- _Task item_:
Of the lines below, report only those that contain "computer".

- _Material shown_:
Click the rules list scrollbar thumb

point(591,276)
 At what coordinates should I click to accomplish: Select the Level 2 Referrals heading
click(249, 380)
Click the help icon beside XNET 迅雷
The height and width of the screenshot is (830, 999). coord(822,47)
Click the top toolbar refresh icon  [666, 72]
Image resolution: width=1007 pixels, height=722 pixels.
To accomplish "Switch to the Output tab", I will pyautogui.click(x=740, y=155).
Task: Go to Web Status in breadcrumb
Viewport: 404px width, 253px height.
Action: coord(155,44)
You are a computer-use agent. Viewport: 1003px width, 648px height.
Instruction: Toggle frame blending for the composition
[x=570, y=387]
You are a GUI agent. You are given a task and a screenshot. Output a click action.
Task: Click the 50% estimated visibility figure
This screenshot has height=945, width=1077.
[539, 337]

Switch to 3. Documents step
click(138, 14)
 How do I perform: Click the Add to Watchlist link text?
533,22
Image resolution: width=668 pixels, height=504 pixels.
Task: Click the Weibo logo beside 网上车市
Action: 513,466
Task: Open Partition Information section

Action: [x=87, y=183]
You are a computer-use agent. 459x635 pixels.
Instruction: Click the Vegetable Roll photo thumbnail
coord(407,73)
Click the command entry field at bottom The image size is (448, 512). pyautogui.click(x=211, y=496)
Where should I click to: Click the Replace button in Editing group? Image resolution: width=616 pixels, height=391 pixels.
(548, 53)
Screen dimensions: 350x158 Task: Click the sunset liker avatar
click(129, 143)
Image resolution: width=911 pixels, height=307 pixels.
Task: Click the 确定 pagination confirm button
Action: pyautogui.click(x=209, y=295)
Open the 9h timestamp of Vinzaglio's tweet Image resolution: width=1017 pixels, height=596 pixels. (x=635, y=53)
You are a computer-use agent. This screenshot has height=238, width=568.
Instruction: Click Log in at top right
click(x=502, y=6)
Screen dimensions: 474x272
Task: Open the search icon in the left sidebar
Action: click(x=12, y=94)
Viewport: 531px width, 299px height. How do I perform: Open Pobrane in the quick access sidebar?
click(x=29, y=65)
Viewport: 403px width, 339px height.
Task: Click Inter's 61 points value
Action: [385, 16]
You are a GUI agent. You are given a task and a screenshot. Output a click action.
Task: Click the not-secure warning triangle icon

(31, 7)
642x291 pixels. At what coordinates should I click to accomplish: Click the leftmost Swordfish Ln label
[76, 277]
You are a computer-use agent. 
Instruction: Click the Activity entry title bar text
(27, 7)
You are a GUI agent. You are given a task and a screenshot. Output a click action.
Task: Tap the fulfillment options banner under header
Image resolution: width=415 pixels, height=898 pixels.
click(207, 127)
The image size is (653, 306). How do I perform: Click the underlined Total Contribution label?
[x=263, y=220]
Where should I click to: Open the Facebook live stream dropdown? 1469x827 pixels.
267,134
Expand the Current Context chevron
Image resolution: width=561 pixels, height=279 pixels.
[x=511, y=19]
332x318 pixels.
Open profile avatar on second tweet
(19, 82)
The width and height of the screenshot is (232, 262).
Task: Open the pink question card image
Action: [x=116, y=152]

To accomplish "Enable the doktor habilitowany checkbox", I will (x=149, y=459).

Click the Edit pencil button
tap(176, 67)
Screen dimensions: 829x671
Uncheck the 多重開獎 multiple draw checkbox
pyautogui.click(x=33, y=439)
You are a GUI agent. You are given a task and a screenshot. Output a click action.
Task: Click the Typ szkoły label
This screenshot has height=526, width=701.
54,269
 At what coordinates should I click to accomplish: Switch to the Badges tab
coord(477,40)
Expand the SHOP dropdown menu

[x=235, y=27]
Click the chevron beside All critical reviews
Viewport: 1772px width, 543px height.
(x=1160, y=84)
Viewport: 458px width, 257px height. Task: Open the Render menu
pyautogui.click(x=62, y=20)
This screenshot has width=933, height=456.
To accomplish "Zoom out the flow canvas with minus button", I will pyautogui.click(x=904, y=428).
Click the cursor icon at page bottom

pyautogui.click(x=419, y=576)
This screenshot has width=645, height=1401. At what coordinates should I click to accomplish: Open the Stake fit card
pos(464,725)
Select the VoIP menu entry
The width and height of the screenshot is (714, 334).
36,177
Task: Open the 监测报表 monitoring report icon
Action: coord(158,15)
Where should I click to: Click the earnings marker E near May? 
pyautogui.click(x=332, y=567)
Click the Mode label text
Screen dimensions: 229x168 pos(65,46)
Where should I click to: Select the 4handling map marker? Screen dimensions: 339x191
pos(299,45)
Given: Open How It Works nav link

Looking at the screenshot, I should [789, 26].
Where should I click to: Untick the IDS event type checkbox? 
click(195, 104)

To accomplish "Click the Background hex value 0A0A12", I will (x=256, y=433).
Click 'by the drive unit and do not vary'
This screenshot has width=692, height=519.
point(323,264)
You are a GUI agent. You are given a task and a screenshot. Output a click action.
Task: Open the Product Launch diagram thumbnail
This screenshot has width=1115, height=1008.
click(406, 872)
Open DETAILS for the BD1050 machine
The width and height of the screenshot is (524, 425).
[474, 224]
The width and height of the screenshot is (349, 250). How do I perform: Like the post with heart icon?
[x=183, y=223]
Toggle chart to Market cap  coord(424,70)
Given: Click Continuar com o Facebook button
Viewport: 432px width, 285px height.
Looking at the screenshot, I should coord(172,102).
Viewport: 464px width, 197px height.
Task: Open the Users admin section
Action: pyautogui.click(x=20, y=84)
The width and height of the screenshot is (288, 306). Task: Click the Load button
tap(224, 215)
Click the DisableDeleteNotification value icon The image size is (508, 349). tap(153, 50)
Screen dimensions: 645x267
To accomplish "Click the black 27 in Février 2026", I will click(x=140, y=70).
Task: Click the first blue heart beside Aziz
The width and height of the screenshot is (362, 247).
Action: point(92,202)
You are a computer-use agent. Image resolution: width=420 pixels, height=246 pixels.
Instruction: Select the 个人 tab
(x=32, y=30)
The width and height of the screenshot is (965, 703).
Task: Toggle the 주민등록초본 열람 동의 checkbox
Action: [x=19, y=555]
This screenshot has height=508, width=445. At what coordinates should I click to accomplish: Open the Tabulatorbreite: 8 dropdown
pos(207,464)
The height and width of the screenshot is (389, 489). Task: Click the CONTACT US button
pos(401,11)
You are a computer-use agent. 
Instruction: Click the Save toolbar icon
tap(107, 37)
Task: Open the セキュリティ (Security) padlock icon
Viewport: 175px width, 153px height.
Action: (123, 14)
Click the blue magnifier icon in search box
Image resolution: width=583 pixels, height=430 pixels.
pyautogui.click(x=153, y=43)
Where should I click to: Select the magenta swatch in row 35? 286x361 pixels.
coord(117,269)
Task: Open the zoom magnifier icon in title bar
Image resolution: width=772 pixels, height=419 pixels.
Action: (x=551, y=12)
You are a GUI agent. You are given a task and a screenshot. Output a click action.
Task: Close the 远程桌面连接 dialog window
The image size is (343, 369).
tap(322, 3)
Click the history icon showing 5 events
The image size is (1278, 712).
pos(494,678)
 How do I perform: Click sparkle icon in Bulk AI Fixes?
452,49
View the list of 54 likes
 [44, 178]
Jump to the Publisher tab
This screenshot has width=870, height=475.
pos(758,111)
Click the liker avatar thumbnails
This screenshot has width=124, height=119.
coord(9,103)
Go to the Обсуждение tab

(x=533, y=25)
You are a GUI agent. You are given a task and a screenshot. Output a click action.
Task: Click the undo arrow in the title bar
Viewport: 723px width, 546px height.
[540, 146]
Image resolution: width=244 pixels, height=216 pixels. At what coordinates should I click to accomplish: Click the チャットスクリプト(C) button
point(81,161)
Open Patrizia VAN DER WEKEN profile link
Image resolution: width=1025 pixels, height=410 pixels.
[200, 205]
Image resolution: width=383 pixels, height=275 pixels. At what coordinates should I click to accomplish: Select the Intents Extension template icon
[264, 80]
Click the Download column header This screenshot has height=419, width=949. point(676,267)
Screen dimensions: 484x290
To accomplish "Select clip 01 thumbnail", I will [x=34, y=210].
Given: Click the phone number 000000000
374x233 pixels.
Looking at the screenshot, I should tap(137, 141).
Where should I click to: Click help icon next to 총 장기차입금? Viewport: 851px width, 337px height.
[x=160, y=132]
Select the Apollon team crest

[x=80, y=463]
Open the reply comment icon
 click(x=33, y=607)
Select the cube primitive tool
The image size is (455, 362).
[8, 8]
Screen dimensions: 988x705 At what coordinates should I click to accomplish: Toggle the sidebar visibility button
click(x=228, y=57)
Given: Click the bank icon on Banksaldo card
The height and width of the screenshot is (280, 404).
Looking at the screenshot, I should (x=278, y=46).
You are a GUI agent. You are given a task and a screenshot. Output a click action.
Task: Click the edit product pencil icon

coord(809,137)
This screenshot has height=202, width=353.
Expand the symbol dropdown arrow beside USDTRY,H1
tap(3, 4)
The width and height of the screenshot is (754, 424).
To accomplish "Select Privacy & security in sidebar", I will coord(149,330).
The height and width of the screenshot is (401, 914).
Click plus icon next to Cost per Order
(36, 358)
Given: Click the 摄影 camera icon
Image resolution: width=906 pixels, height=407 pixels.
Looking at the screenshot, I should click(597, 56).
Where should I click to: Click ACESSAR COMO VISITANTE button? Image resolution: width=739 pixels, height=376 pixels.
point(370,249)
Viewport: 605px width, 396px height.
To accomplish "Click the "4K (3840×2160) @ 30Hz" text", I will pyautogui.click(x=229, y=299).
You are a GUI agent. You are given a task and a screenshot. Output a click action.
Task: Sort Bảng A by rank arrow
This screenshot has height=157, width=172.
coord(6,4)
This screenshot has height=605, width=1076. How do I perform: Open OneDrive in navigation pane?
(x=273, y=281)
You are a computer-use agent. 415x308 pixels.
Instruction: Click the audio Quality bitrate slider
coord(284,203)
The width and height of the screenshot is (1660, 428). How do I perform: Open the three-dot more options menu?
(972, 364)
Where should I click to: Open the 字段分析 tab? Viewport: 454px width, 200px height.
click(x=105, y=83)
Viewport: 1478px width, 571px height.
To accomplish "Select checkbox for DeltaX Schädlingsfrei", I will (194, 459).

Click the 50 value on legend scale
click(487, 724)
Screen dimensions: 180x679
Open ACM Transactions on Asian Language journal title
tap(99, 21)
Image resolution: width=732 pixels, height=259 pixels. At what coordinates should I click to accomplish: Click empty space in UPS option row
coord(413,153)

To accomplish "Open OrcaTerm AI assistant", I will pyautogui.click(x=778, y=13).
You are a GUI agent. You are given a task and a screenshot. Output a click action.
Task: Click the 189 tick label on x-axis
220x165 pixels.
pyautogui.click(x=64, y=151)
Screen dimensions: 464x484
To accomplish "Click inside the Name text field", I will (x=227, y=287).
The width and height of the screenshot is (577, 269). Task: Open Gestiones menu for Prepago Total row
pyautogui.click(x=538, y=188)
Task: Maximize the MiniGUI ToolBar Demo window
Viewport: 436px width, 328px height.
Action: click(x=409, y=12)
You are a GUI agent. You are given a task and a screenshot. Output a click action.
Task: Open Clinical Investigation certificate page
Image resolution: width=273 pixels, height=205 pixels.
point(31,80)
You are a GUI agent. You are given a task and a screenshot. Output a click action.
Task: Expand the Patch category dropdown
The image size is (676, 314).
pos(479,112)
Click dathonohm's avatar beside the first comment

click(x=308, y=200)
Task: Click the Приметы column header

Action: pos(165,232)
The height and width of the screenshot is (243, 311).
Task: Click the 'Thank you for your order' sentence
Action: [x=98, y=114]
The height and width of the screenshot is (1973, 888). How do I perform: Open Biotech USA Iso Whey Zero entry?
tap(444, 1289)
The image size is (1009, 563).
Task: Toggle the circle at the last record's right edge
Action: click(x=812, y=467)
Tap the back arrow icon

- _Response area_:
You are a computer-use agent. Viewport: 1003px width, 648px height.
You are a computer-use agent. 459x635 pixels.
You are a computer-use agent. This screenshot has height=238, width=568.
You are a computer-use agent. 
You are a computer-use agent. Image resolution: width=420 pixels, height=246 pixels.
You are a computer-use agent. 
You are a computer-use agent. 415x308 pixels.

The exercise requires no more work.